Instructions for the task. Identify, in the records below, every line where the string "agent" appears, and copy each such line.

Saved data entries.

┄┄┄┄┄┄┄┄┄┄

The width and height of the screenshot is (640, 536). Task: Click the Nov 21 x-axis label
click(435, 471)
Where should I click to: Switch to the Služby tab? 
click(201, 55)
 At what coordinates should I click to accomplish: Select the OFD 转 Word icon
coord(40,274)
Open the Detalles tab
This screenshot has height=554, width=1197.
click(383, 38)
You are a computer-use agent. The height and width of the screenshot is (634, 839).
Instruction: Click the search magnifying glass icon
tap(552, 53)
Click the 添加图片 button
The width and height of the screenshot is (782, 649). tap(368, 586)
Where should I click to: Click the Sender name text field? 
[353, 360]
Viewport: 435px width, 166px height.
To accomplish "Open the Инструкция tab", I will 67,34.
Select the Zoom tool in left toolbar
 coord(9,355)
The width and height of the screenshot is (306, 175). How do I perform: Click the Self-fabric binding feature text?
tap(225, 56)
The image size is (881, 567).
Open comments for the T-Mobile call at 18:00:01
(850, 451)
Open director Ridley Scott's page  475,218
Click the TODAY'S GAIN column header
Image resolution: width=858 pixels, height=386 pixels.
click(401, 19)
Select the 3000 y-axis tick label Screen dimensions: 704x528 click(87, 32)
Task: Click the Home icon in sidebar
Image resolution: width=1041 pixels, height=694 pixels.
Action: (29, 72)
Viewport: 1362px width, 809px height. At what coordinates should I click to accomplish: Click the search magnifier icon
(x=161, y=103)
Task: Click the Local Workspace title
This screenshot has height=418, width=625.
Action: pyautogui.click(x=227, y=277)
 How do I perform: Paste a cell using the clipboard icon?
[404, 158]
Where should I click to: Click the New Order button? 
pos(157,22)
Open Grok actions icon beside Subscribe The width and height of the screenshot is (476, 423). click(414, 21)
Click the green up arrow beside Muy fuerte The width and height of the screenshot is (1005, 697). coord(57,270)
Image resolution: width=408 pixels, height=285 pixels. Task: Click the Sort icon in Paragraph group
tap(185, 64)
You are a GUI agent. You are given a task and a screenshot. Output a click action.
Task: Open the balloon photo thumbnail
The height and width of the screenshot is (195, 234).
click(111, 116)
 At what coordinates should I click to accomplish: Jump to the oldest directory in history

┄┄┄┄┄┄┄┄┄┄

Answer to this task.
You are a computer-use agent. The height and width of the screenshot is (634, 839).
You are a GUI agent. You are given a task and a screenshot. Output a click action.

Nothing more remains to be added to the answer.